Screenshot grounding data
★ ★ ★ ★ ★

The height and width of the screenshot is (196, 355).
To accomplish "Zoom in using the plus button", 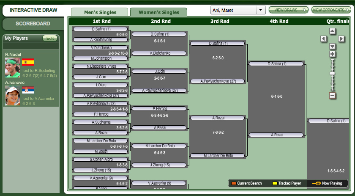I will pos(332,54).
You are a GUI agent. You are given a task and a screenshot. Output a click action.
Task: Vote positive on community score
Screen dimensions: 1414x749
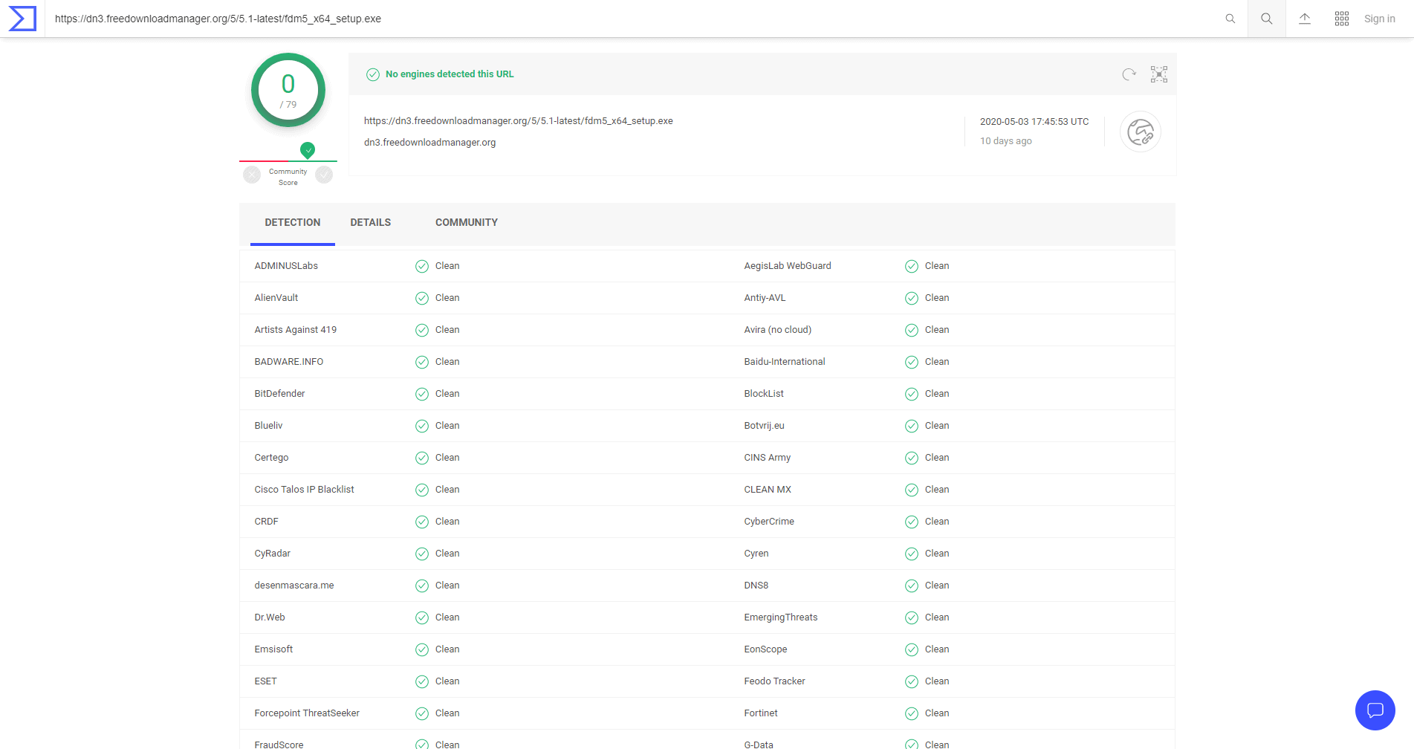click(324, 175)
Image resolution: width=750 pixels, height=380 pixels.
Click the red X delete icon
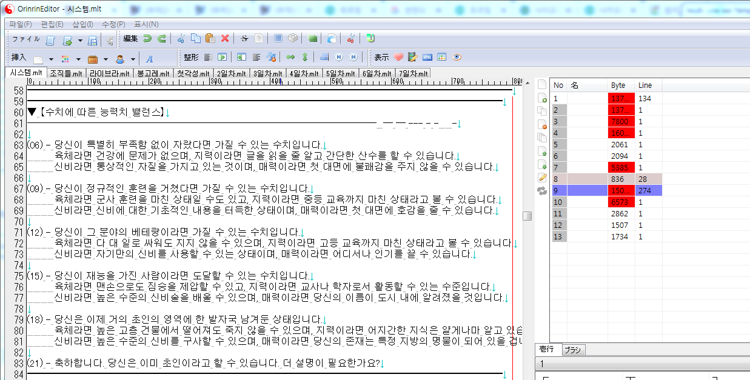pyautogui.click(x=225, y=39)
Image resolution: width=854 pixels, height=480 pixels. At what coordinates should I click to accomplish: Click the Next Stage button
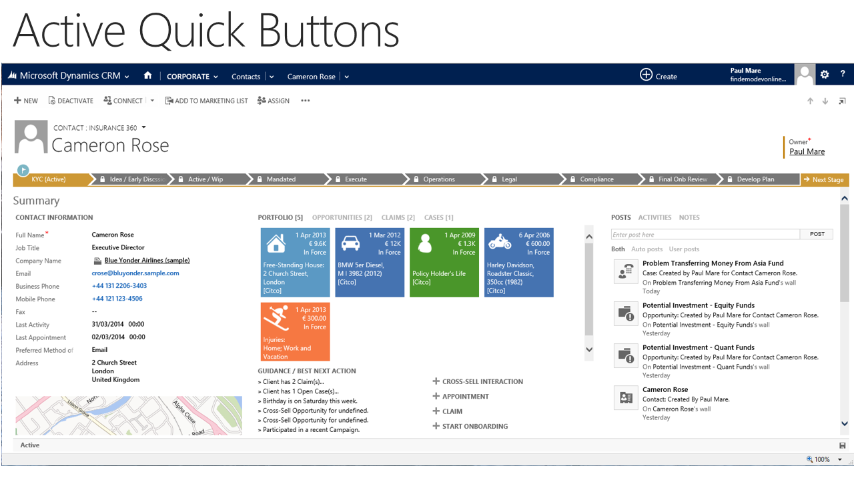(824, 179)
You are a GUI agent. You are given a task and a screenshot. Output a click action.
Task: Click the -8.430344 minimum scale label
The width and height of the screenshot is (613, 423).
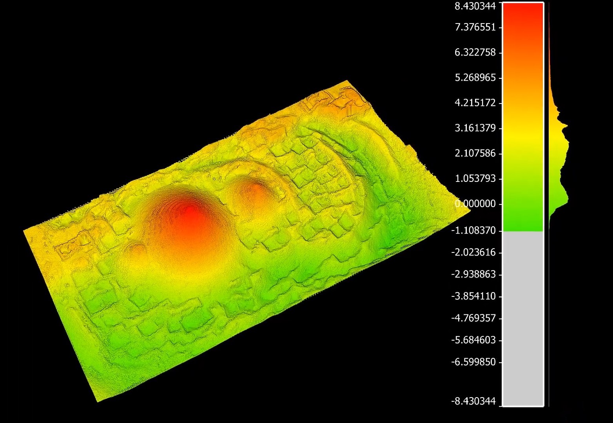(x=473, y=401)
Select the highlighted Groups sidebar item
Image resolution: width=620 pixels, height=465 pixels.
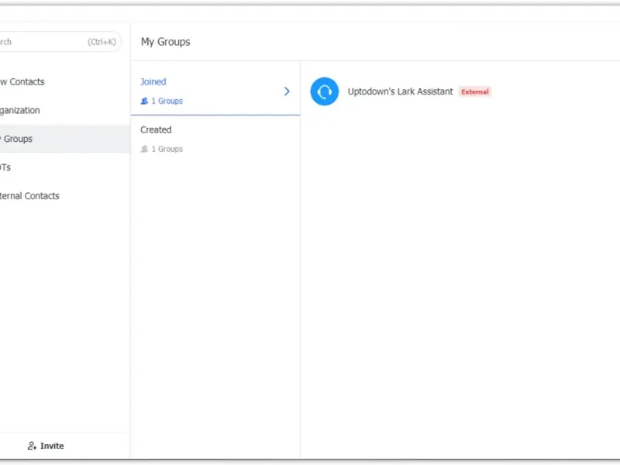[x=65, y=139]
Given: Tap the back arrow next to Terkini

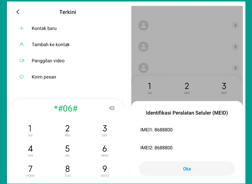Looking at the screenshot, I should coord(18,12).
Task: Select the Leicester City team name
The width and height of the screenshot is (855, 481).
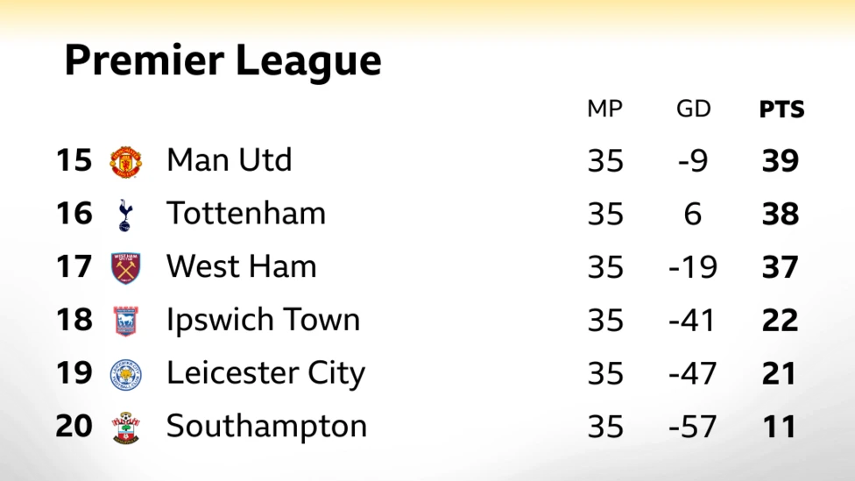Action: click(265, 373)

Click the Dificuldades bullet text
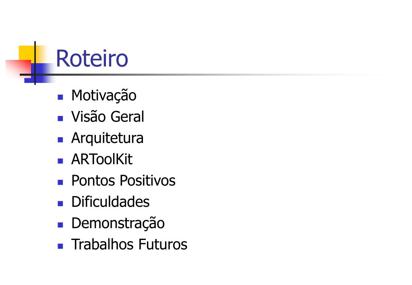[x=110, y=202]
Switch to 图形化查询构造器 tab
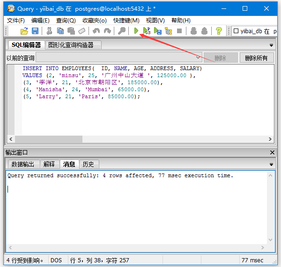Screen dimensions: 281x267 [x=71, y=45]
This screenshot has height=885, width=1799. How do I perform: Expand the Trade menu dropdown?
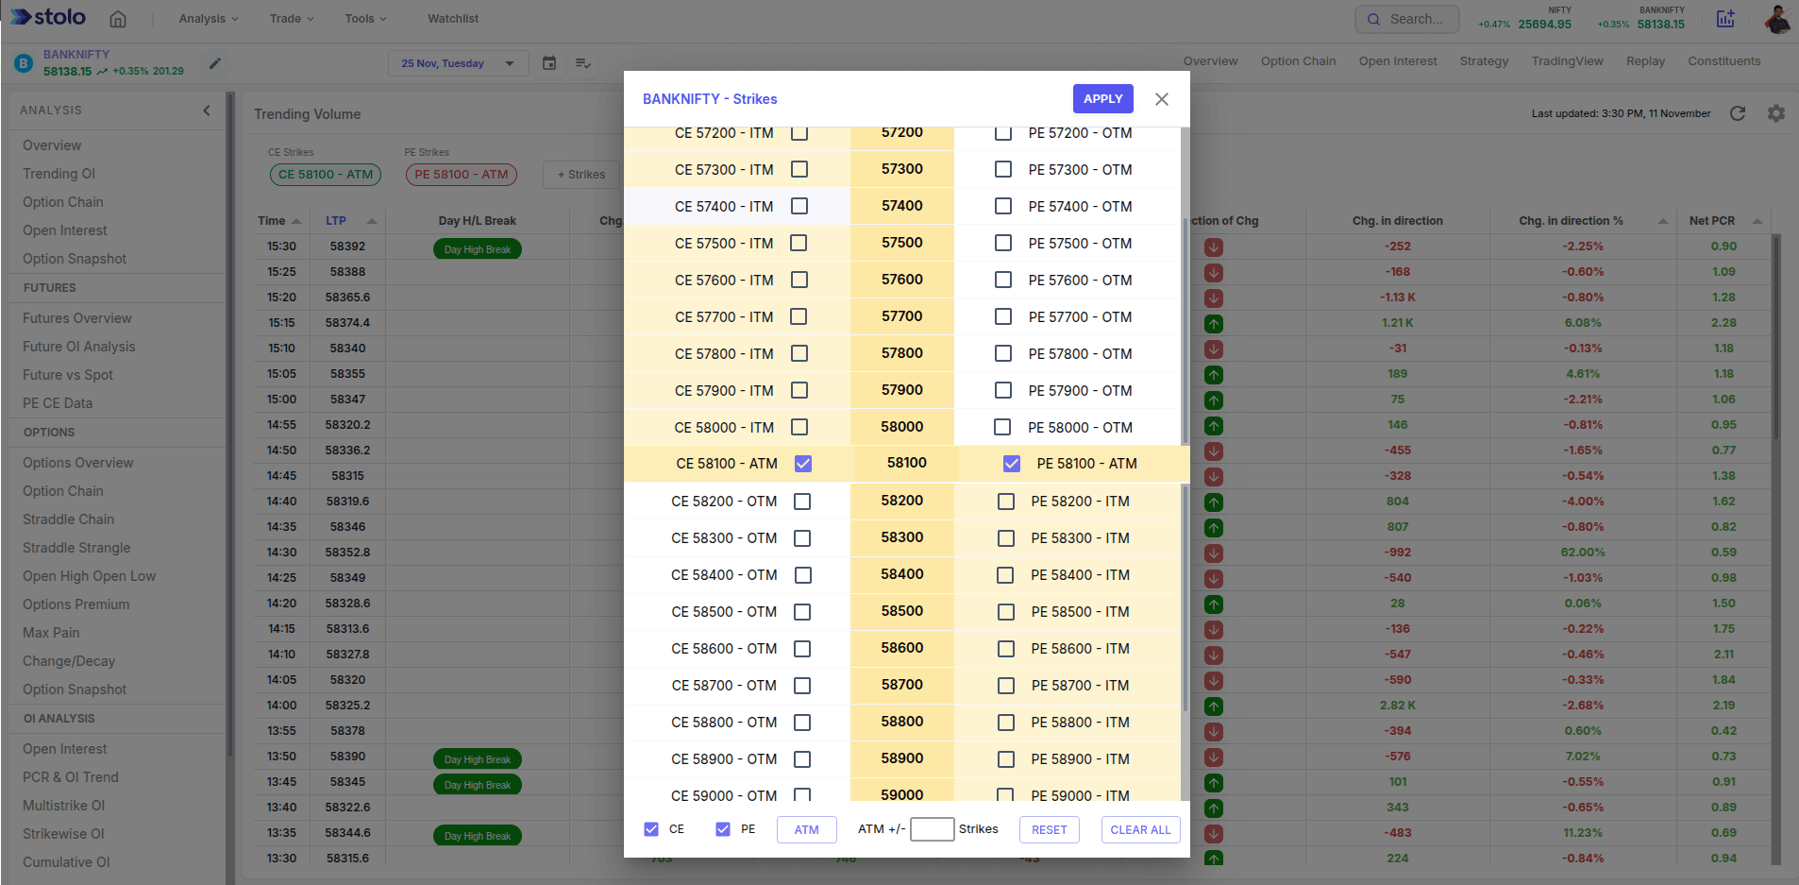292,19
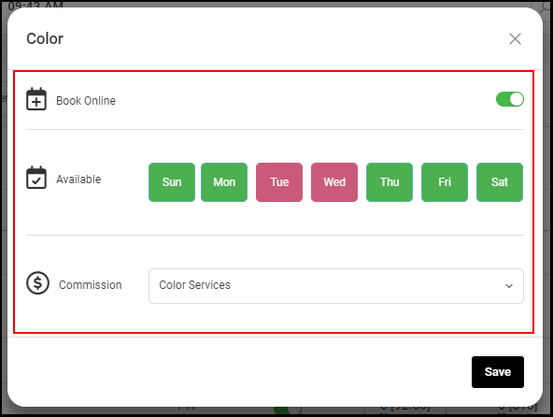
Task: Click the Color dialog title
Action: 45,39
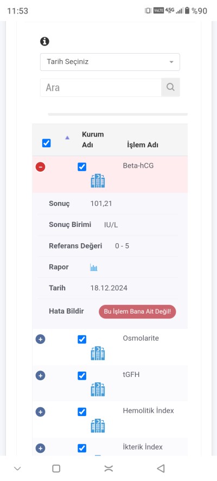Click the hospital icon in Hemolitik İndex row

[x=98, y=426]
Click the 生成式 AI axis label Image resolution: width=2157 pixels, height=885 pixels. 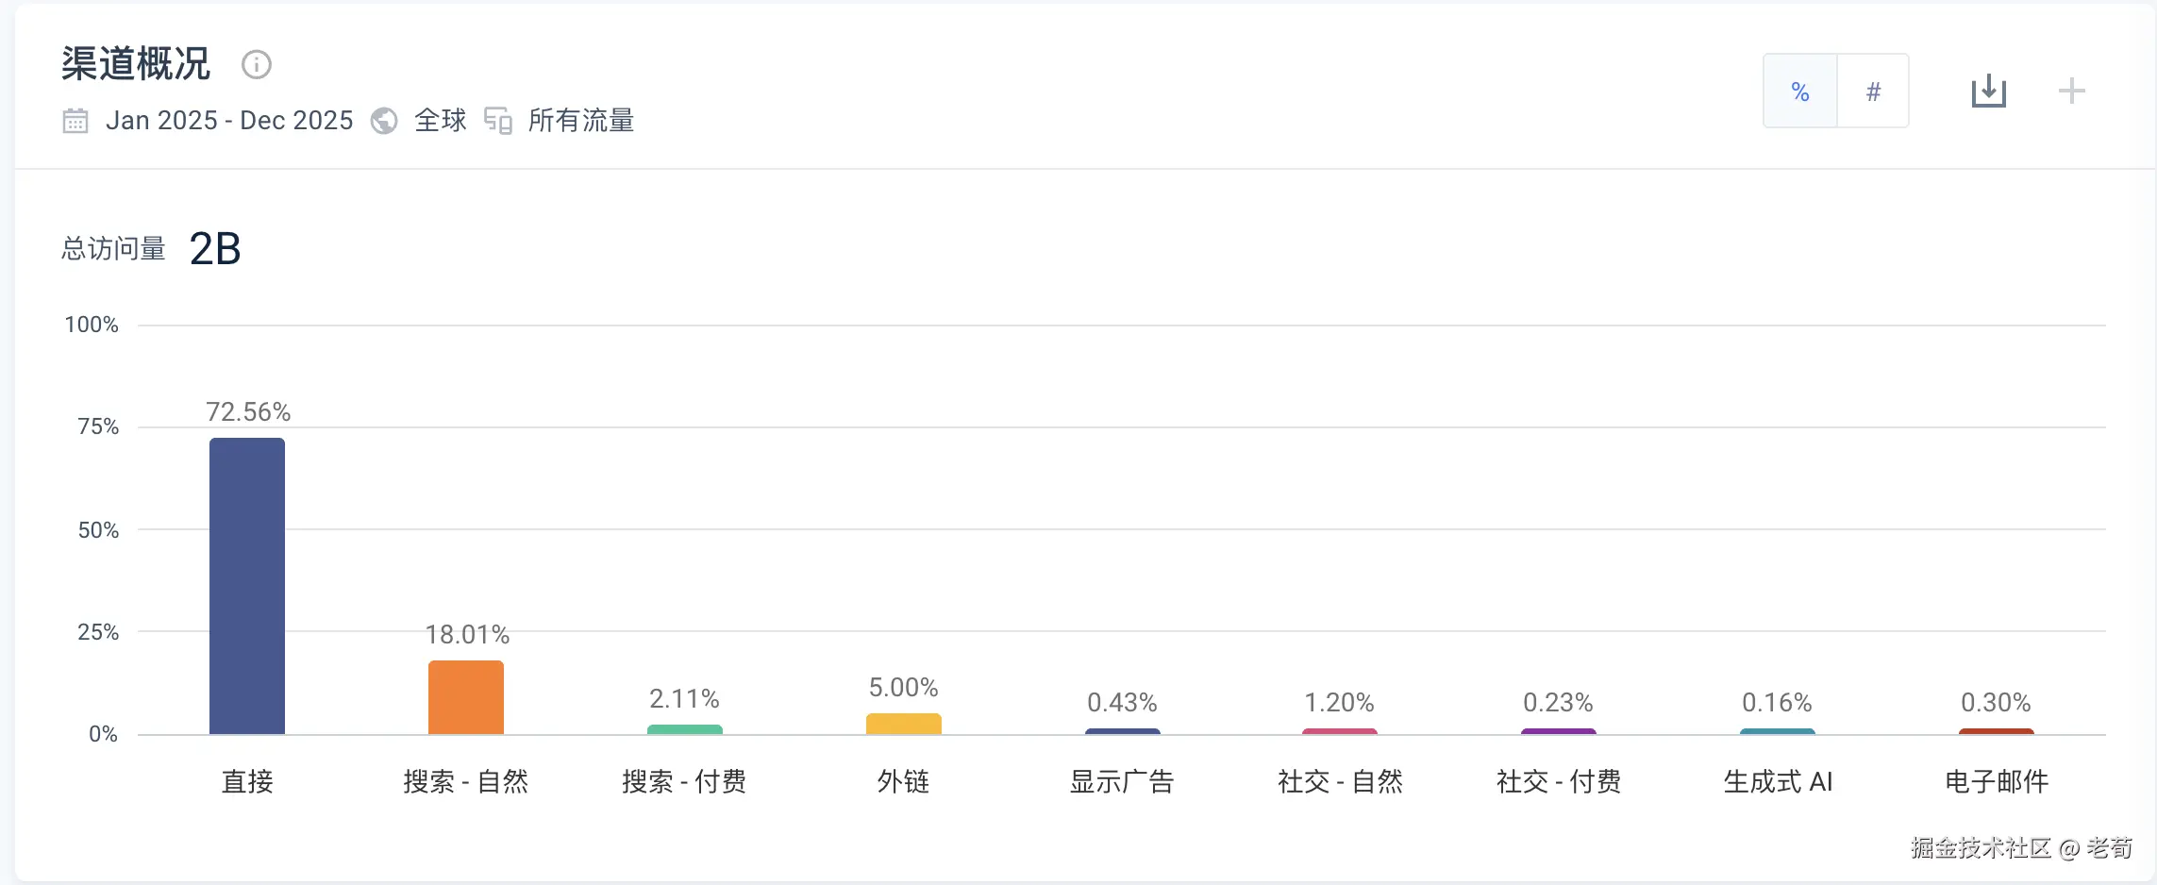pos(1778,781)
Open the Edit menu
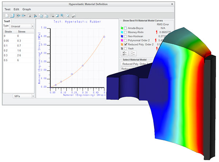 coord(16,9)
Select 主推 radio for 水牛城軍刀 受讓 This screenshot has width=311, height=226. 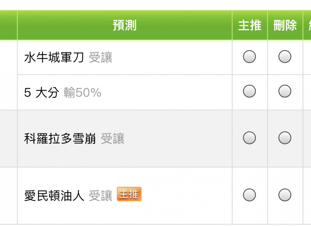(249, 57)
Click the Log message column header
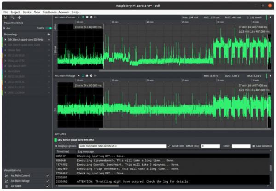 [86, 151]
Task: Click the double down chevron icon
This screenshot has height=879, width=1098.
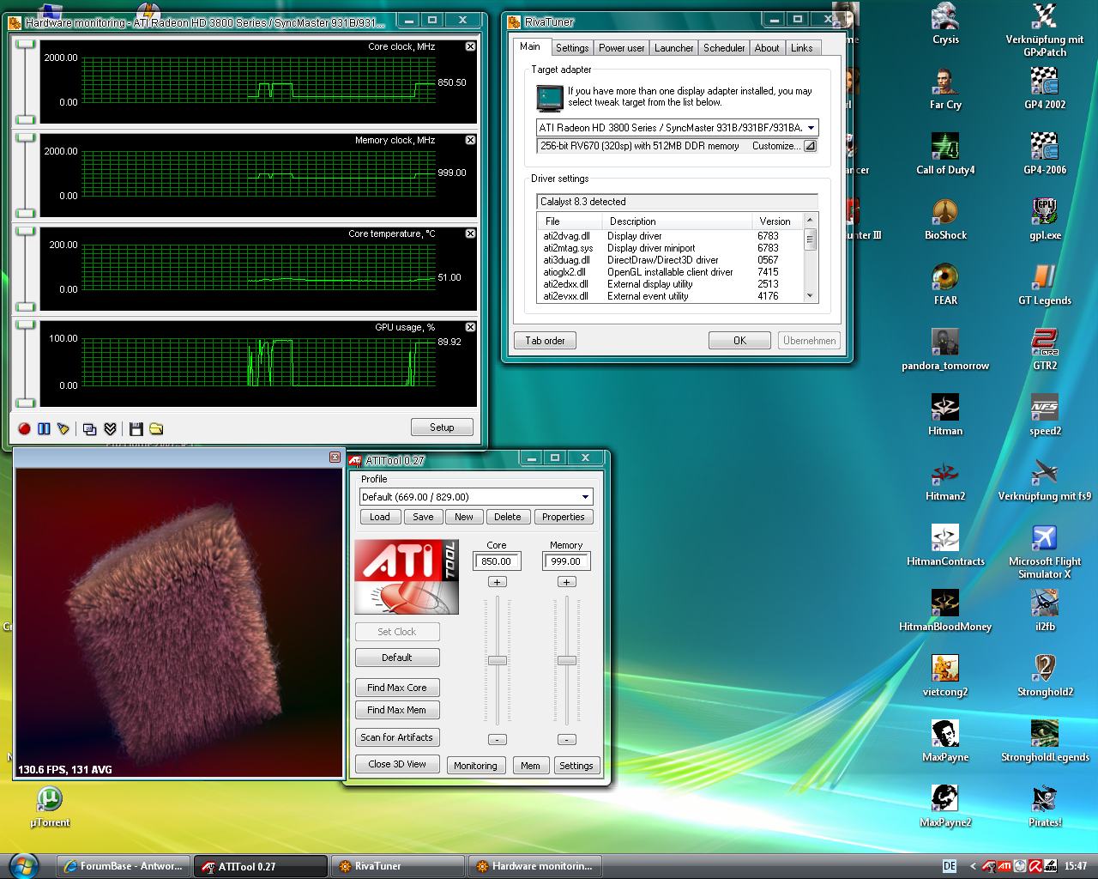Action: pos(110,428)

★ ★ ★ ★ ★

• Task to carry out
Each line from the one holding "Task: Click the double down chevron icon" through the last line of the records above must be duplicated exactly, and pictures must not be.

• Completed task
Task: Click the double down chevron icon
This screenshot has height=879, width=1098.
Action: pos(110,428)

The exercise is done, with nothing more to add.